■ **Work to be completed**
Output only the span of lines that begins at the line containing "Given: Collapse the Factory Presets list" and ends at the last line of the data, both included, exactly as they appear.

[[ Data records, beginning ]]

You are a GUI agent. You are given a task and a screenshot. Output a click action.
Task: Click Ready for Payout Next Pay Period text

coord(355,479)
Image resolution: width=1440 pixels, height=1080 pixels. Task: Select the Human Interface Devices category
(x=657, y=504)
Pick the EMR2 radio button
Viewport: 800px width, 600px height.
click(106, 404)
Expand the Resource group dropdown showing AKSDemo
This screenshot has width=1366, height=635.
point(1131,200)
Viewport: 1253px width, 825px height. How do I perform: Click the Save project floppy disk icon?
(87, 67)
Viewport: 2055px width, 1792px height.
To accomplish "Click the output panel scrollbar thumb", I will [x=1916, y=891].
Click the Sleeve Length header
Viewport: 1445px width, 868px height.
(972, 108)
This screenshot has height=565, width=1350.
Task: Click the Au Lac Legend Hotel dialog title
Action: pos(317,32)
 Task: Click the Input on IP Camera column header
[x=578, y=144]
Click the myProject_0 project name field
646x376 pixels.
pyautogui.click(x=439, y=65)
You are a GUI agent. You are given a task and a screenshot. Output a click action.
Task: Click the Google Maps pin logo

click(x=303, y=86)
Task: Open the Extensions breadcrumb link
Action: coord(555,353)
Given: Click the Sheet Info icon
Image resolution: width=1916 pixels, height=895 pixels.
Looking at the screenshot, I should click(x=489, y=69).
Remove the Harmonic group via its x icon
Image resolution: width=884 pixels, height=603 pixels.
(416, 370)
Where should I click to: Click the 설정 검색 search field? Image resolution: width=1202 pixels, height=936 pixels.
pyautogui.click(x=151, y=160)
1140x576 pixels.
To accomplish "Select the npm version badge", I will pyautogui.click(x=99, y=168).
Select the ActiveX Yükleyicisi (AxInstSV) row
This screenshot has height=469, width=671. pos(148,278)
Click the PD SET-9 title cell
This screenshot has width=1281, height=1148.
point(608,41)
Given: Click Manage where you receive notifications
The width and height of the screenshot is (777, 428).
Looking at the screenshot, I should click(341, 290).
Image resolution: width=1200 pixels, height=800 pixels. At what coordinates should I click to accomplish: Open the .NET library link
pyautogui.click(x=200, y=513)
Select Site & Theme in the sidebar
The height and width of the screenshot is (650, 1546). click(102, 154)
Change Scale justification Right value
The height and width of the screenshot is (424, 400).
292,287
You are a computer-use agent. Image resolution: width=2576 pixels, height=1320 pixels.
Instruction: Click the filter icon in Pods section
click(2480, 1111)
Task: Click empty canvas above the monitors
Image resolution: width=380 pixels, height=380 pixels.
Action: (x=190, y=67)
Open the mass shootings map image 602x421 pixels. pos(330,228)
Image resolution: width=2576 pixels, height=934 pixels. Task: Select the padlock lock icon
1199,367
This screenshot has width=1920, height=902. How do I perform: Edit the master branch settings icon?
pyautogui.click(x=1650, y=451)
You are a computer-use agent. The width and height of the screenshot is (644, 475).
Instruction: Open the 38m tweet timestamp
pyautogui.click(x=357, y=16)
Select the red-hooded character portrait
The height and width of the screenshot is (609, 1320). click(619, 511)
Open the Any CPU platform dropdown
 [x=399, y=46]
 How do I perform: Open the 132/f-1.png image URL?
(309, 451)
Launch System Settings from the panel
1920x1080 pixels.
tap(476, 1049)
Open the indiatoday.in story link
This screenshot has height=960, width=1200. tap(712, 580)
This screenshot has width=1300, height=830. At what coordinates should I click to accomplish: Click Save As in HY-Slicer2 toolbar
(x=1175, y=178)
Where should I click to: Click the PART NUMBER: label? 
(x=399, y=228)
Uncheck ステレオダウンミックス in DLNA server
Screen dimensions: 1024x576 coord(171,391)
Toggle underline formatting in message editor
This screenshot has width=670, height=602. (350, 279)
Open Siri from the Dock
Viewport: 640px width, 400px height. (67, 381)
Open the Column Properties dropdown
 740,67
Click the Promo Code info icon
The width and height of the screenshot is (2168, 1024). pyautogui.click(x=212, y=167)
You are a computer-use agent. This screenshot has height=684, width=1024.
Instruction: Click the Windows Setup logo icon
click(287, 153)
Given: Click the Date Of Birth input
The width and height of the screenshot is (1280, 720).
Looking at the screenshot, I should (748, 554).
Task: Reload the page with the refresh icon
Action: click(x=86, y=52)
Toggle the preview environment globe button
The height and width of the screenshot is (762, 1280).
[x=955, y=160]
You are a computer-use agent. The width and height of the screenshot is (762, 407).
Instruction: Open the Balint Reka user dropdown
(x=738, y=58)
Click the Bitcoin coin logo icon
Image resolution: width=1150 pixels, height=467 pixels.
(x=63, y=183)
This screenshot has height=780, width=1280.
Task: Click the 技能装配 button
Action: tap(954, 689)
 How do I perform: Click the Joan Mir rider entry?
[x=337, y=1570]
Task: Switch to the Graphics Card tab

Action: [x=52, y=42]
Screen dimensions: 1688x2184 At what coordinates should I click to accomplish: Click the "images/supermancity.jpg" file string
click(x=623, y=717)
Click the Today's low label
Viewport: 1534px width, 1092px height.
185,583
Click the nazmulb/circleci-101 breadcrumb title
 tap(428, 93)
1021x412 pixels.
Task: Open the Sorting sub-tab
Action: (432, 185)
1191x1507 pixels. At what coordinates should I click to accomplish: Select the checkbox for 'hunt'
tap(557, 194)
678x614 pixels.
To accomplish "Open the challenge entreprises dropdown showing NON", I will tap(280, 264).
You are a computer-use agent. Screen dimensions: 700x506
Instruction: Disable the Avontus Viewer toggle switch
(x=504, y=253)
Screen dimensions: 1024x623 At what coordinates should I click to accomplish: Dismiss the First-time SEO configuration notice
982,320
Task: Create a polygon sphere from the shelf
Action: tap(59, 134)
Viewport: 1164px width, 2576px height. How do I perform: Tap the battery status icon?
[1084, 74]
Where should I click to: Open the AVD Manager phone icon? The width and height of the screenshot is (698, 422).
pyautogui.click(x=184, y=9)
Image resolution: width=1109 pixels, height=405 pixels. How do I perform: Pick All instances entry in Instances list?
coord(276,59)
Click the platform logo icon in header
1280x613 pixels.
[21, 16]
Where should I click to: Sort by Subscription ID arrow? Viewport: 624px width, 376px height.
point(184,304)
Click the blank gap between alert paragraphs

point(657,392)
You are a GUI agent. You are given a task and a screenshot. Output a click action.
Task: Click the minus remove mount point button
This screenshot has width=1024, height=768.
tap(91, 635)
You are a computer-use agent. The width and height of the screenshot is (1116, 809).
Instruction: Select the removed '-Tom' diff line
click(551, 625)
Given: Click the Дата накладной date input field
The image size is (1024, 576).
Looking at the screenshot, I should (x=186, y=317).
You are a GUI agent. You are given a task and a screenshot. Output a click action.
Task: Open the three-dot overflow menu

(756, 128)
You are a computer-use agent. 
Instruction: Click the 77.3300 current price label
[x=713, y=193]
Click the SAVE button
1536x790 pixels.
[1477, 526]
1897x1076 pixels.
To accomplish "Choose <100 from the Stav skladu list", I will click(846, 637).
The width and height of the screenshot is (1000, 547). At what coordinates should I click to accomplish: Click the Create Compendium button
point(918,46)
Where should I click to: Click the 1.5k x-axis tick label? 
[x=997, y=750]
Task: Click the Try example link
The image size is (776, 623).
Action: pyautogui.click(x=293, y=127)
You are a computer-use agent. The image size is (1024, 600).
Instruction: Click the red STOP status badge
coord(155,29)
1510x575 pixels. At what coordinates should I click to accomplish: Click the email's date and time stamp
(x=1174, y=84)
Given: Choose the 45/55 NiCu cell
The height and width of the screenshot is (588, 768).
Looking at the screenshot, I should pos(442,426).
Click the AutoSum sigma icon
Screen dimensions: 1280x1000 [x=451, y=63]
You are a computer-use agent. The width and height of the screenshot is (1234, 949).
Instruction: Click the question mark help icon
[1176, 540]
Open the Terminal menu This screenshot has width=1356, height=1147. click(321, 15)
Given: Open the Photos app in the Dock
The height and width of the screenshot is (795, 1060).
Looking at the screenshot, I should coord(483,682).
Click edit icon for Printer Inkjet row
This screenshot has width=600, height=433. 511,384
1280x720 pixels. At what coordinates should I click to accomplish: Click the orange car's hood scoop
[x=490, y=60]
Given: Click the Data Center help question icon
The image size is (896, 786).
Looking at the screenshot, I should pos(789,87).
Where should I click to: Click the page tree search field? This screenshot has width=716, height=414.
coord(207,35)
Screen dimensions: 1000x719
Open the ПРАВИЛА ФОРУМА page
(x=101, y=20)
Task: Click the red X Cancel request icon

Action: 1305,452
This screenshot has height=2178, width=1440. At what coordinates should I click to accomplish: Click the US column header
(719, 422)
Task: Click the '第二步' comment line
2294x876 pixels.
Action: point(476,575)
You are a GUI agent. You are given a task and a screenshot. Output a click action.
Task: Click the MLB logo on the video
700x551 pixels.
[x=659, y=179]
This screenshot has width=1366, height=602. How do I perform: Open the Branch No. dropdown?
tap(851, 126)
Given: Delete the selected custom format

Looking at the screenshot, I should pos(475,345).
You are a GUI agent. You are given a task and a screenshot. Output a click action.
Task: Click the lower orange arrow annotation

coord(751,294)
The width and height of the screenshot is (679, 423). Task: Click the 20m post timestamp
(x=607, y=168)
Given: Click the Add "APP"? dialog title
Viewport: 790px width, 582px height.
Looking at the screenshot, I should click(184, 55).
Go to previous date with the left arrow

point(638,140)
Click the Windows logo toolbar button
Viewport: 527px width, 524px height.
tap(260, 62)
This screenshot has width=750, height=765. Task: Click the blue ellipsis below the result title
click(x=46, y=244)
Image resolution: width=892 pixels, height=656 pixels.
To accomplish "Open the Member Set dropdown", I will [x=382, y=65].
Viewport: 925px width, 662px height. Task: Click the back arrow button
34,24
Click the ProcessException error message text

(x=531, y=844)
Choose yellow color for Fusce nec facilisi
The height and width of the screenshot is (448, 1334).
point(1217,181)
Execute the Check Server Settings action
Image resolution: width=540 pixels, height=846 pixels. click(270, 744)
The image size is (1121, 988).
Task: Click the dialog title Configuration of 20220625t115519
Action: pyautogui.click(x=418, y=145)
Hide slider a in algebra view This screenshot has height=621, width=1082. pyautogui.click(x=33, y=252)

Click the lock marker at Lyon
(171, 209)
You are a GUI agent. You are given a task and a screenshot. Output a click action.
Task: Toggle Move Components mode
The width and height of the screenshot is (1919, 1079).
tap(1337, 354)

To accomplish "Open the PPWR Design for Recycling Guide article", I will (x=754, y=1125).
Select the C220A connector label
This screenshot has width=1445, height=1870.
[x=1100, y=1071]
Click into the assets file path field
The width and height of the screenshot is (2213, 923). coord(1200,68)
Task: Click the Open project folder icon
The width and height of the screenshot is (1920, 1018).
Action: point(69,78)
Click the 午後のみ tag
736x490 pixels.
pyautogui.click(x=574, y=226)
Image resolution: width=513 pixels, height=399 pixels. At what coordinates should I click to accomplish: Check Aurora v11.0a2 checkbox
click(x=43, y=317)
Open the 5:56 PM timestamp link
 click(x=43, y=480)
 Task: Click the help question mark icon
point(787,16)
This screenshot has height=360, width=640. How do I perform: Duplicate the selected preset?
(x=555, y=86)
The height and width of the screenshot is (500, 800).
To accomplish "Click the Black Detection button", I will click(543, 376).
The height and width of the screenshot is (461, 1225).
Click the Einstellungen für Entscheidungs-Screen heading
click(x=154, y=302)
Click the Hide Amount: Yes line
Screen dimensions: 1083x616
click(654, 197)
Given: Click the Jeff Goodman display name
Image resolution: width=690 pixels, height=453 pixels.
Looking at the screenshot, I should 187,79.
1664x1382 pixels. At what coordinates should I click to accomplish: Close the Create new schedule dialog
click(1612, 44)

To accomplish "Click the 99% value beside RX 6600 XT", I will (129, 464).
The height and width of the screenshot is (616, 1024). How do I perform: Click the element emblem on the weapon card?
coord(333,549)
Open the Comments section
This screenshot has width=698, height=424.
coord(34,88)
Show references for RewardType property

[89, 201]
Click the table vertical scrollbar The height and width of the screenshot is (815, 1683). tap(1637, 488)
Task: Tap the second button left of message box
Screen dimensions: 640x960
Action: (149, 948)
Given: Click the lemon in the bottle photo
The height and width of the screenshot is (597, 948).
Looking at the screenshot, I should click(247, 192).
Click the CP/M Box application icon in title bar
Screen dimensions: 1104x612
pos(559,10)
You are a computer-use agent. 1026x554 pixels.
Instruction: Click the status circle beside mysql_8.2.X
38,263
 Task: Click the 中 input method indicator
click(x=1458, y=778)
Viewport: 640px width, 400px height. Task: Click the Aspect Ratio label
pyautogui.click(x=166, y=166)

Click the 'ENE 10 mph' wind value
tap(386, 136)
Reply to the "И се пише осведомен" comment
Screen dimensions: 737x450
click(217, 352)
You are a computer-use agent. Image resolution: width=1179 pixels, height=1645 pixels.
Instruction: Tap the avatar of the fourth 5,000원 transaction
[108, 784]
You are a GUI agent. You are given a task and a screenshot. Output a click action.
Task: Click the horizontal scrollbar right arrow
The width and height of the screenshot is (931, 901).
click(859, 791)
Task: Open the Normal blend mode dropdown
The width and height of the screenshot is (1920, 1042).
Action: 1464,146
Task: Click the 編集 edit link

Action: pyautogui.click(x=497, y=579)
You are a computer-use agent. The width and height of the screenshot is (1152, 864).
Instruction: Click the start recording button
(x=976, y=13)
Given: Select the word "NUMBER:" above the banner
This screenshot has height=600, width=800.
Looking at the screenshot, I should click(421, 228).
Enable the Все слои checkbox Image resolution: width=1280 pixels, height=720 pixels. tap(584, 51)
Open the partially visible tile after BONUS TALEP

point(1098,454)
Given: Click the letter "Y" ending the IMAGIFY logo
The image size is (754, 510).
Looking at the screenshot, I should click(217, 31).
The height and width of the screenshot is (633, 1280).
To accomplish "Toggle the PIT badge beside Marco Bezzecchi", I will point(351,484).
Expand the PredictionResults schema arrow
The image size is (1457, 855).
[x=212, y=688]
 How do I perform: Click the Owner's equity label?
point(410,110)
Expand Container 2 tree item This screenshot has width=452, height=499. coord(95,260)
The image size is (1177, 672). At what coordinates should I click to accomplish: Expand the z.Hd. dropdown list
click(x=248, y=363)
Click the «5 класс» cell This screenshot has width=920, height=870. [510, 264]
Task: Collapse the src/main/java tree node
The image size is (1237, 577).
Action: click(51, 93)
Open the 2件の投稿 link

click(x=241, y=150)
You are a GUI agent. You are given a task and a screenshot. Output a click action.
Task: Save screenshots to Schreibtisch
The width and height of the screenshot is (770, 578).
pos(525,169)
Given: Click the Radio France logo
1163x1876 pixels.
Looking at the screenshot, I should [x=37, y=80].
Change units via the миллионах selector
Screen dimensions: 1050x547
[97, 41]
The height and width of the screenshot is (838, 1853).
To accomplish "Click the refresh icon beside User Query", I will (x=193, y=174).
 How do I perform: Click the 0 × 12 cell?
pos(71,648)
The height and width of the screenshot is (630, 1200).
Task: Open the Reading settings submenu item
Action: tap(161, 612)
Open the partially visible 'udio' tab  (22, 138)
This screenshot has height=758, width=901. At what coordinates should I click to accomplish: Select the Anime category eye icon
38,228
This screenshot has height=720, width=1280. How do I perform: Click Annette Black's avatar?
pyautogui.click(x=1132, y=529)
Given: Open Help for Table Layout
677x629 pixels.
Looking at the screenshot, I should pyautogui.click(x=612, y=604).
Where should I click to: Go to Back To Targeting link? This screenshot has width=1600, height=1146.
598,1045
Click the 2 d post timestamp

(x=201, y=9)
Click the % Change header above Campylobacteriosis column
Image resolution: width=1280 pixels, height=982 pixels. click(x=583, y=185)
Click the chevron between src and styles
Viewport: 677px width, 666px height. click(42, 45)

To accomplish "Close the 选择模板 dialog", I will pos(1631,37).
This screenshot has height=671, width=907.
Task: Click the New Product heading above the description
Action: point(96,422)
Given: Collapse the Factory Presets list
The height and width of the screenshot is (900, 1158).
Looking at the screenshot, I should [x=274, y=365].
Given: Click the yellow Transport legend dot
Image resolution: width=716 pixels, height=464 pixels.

[[ Data records, end ]]

■ **Answer section**
Given: Collapse the Factory Presets list
The height and width of the screenshot is (900, 1158).
Looking at the screenshot, I should [x=274, y=365].
Given: Click the yellow Transport legend dot
Image resolution: width=716 pixels, height=464 pixels.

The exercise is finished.